Many cloud-based companies saw bullish action after this blockbuster acquisition. Some of these companies included: Taleo Corporation (TLEO), Ariba (ARBA), Concur Technologies (CNQR), and Saba Software (SABA). All of these companies traded over 15% higher, as investors believe that cloud-computing companies could be ripe for the picking.
Within the past handful of years, many corporations would outsource its internal networking systems to data center providers. Companies that are in the Data Center Industry build out, develop, manage, and store in-house networks and servers for corporations. Digital Realty Trust (DLR) and DuPont Fabros (DFT) are companies that own, acquire, develop and operate wholesale data centers realty for major corporations.
Other companies like Equinix (EQIX) and Rackspace (RAX) connect businesses with partners and customers globally through a global platform of data centers, containing ecosystems and a range of networks.
With the SuccessFactors acquisition, it seems as though major corporations see more demand is accumulating in cloud-based networks rather than in-house data centers. This blockbuster acquisition could be a potential red flag for companies specializing in developing in-house data centers, like Digital Realty Trust, Equinix, and Rackspace.

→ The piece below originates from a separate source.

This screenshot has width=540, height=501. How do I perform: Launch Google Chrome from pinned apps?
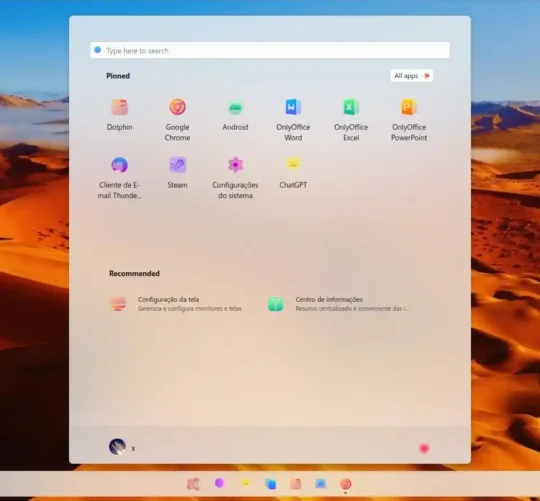pos(177,120)
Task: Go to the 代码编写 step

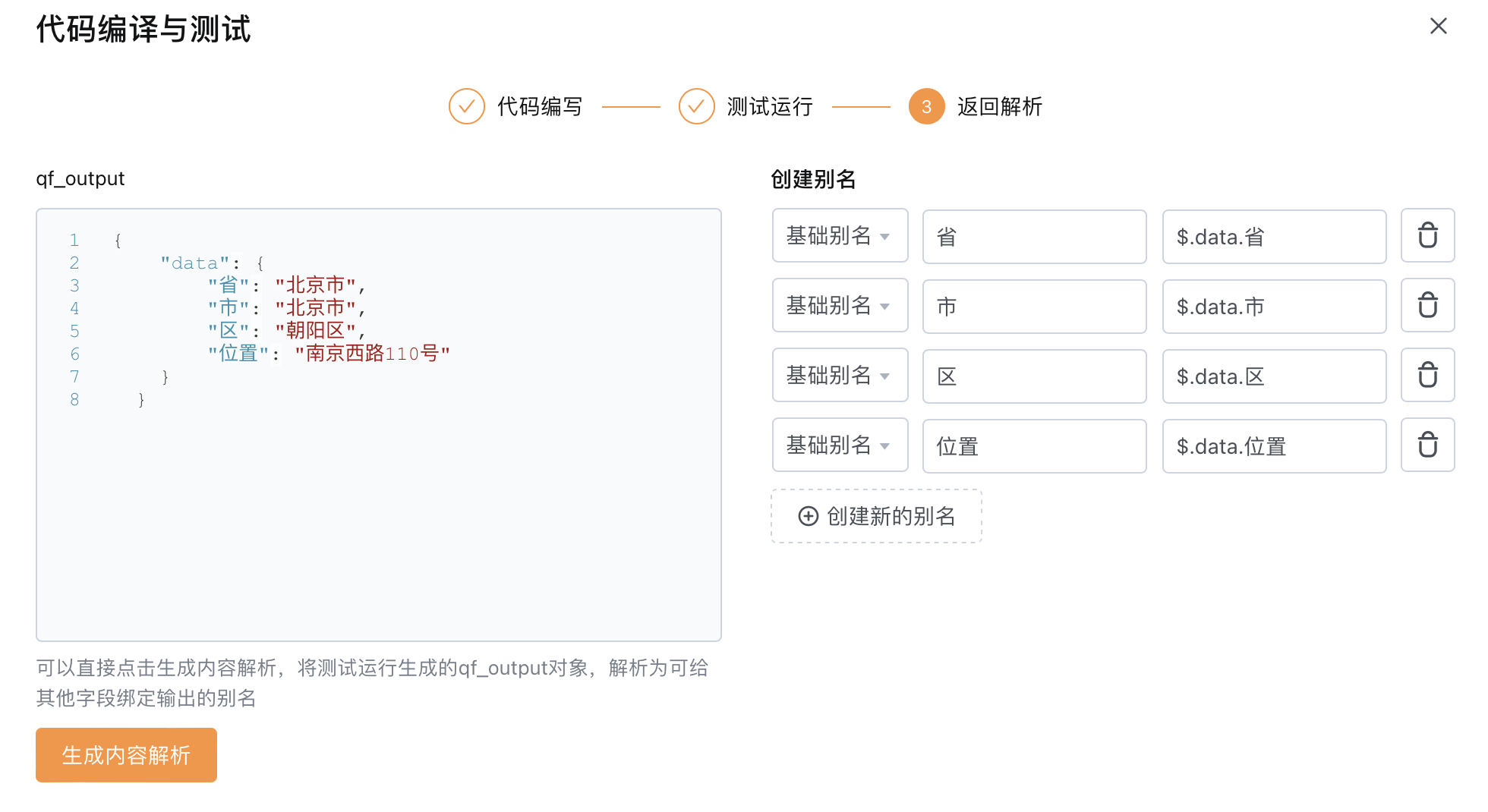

However, major corporations find value in this as they can be connected faster to other major corporations. For example, it is more efficient for trading firms like branches of Goldman Sachs (GS) and Morgan Stanley (MS) to be connected to the same ecosystem like the New York Stock Exchange or the Chicago Mercantile Exchange as these trading firms can capitalize faster on arbitrage opportunities. This is because trades from the firms can be executed faster as they are connected right to the exchange.
The software companies specializing in cloud-computing saw much strength on Monday, as most were up over 10%. Companies specializing in data centers were up only modestly, mostly in-line with the overall market. Equinix traded about 2% higher, and Digital Realty Trust traded up nearly 2%, as the Nasdaq was about 1.25% positive on the session.
If you think data center providers and managers are a thing of the past; consider:
- Going long companies that directly compete and can take market share away from data centers like Taleo Corp and Ariba Networks
- You can also short data center providers, like Digital Realty Trust, who acquires land and builds data center shells. With major corporations not needing land for in-house data centers Digital Realty will see slow demand.
If you think data center providers and managers are still a major part of the networking industry and the SuccessFactors acquisition is overdone; consider:
- Going long companies like Equinix and Rackspace, as they develop ecosystems of data centers where major corporations can be connected with each other.
- You can also short other cloud-based companies like Taleo Corp and Ariba Networks if you do not think an acquisition trend is coming, as these companies are up over 25% in the last few days.
Disclosure: I have no positions in any stocks mentioned, and no plans to initiate any positions within the next 72 hours.